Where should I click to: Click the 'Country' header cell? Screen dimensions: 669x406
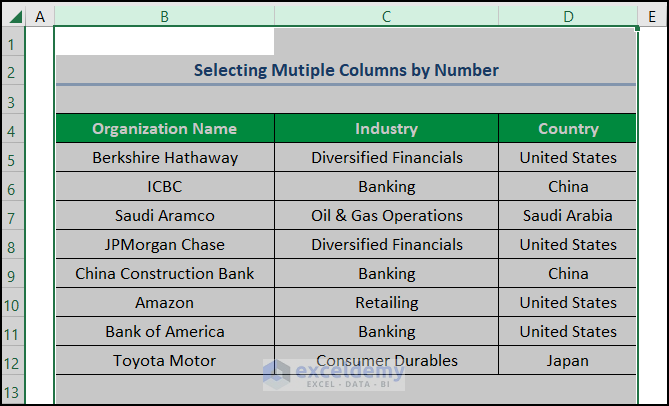pos(567,129)
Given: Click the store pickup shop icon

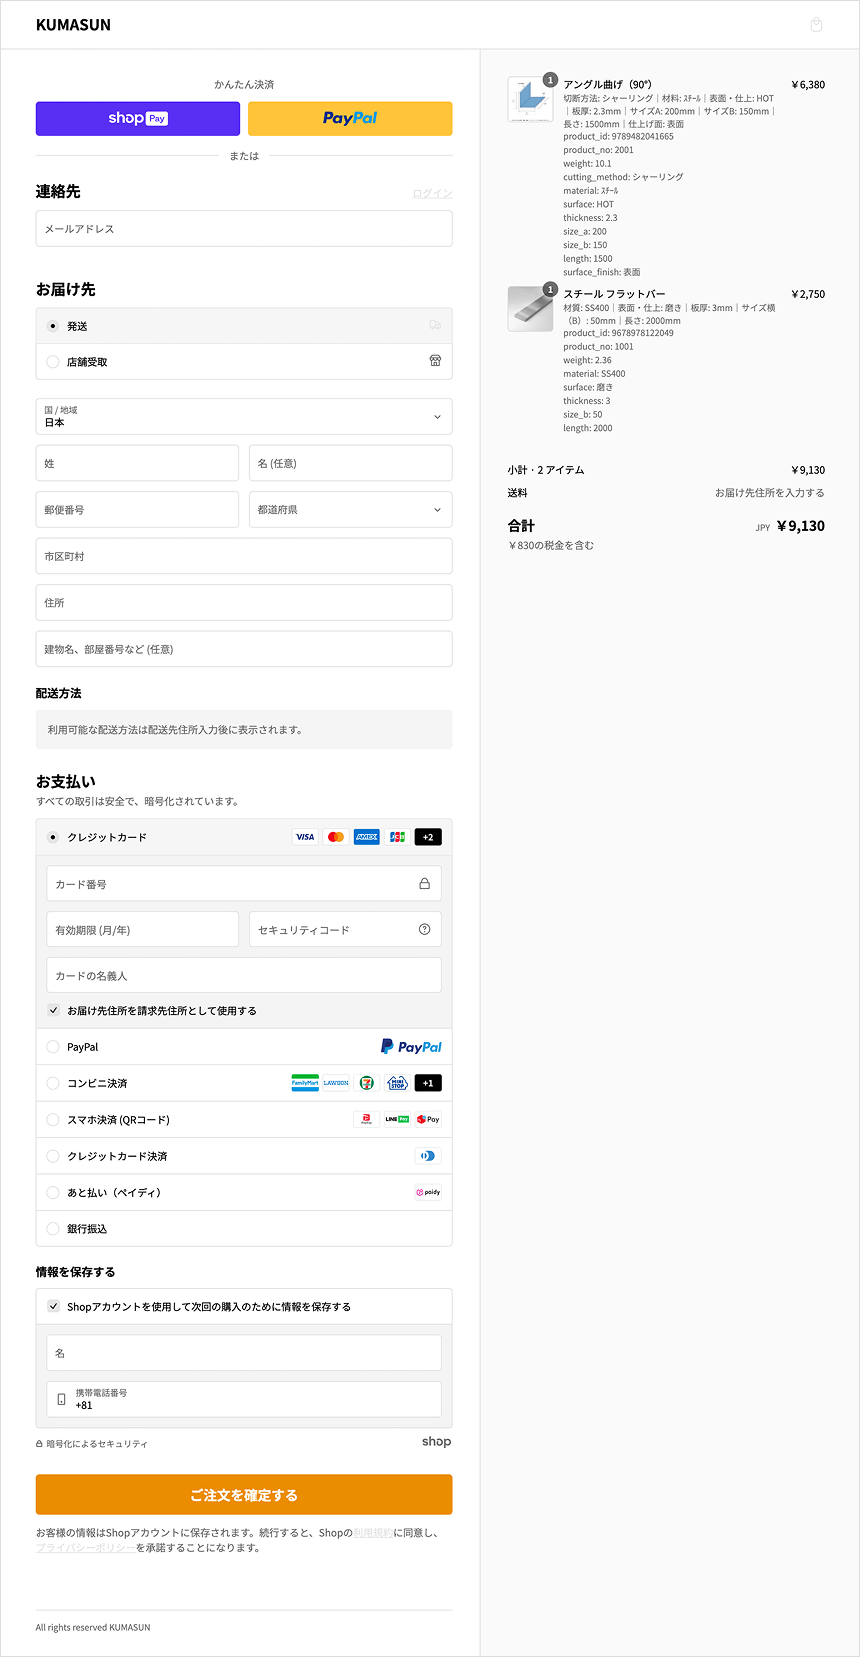Looking at the screenshot, I should click(x=435, y=361).
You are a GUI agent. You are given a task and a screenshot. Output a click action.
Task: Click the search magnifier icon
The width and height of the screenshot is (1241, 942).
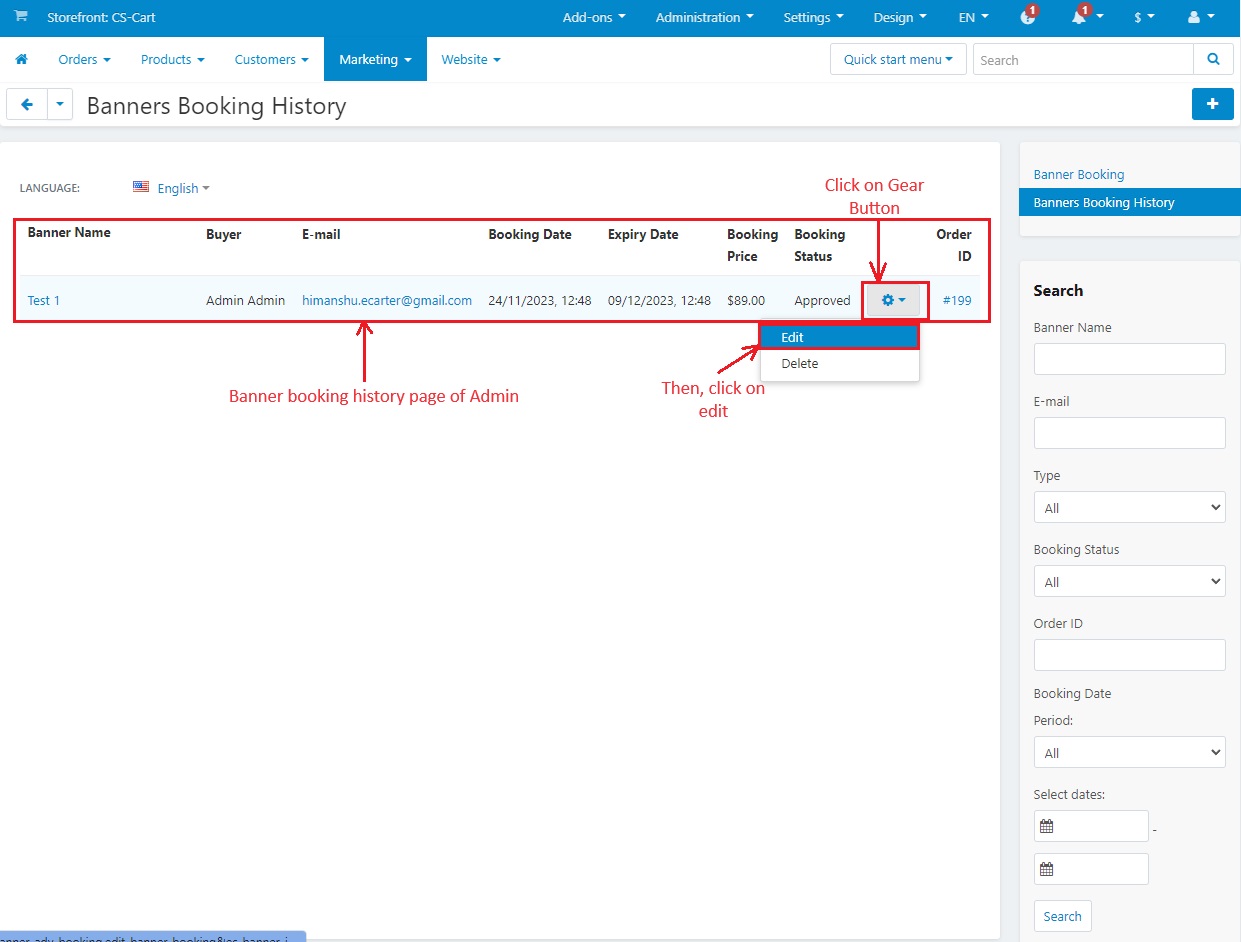[x=1213, y=60]

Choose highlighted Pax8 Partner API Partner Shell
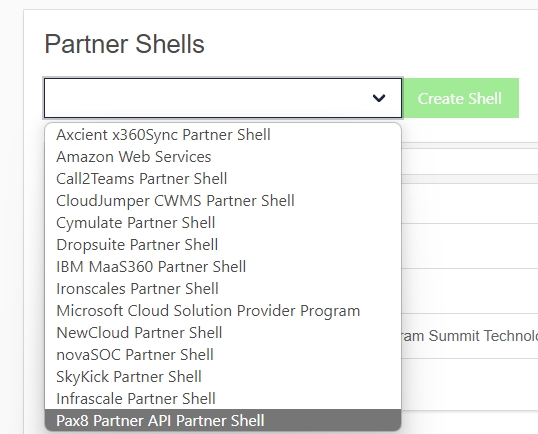[223, 420]
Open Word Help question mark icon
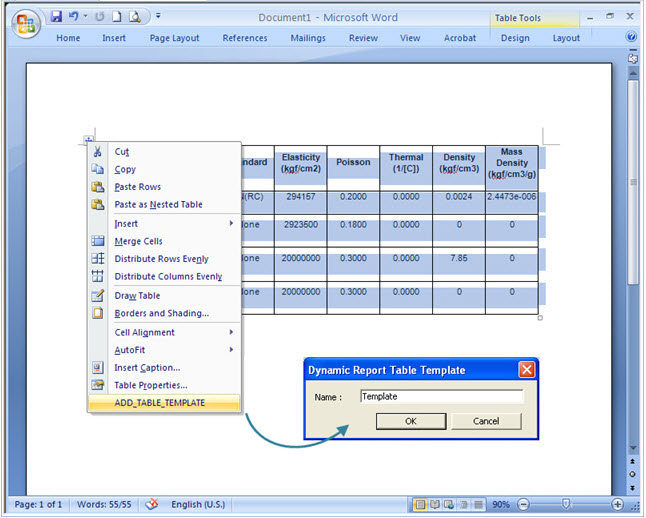The height and width of the screenshot is (518, 646). [632, 38]
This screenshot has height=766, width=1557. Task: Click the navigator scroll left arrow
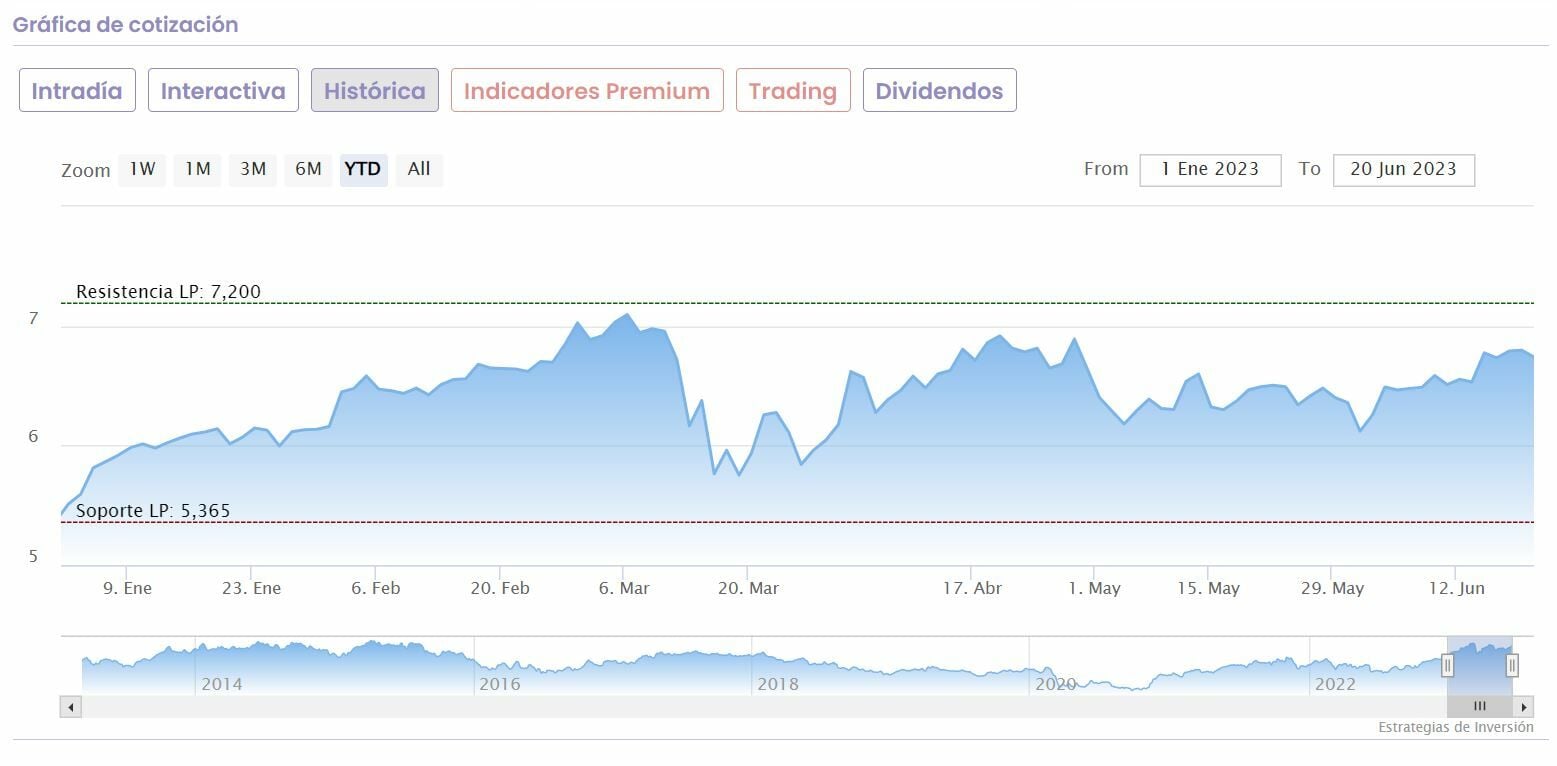point(71,707)
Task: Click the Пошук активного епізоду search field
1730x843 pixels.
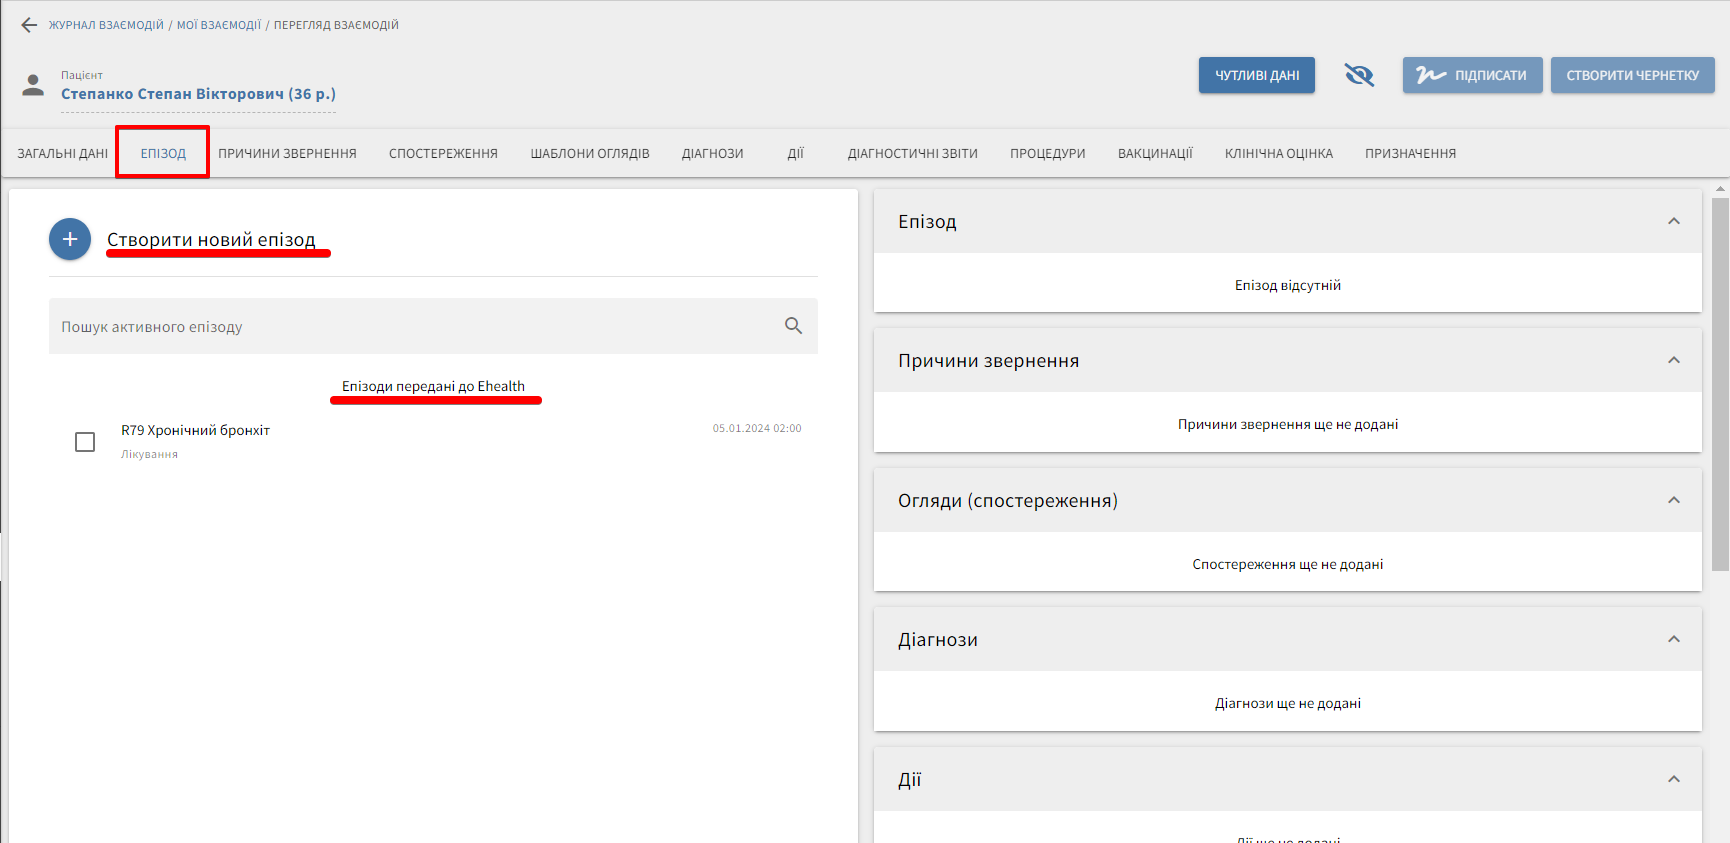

[Task instructions] The answer is the full set of records printed exactly, less the pictures.

[Result of the exercise]
Where should I click to: Click the 'Country' header cell? Screen dimensions: 669x406
pos(567,129)
Given: Click the store pickup shop icon

Looking at the screenshot, I should click(x=435, y=361).
You are a GUI agent. You are given a task and a screenshot. Output a click action.
Task: Click the search magnifier icon
The width and height of the screenshot is (1241, 942).
[x=1213, y=60]

Choose highlighted Pax8 Partner API Partner Shell
[223, 420]
Open Word Help question mark icon
The height and width of the screenshot is (518, 646). [632, 38]
This screenshot has height=766, width=1557. Task: Click the navigator scroll left arrow
point(71,707)
Task: Click the Пошук активного епізоду search field
1730x843 pixels.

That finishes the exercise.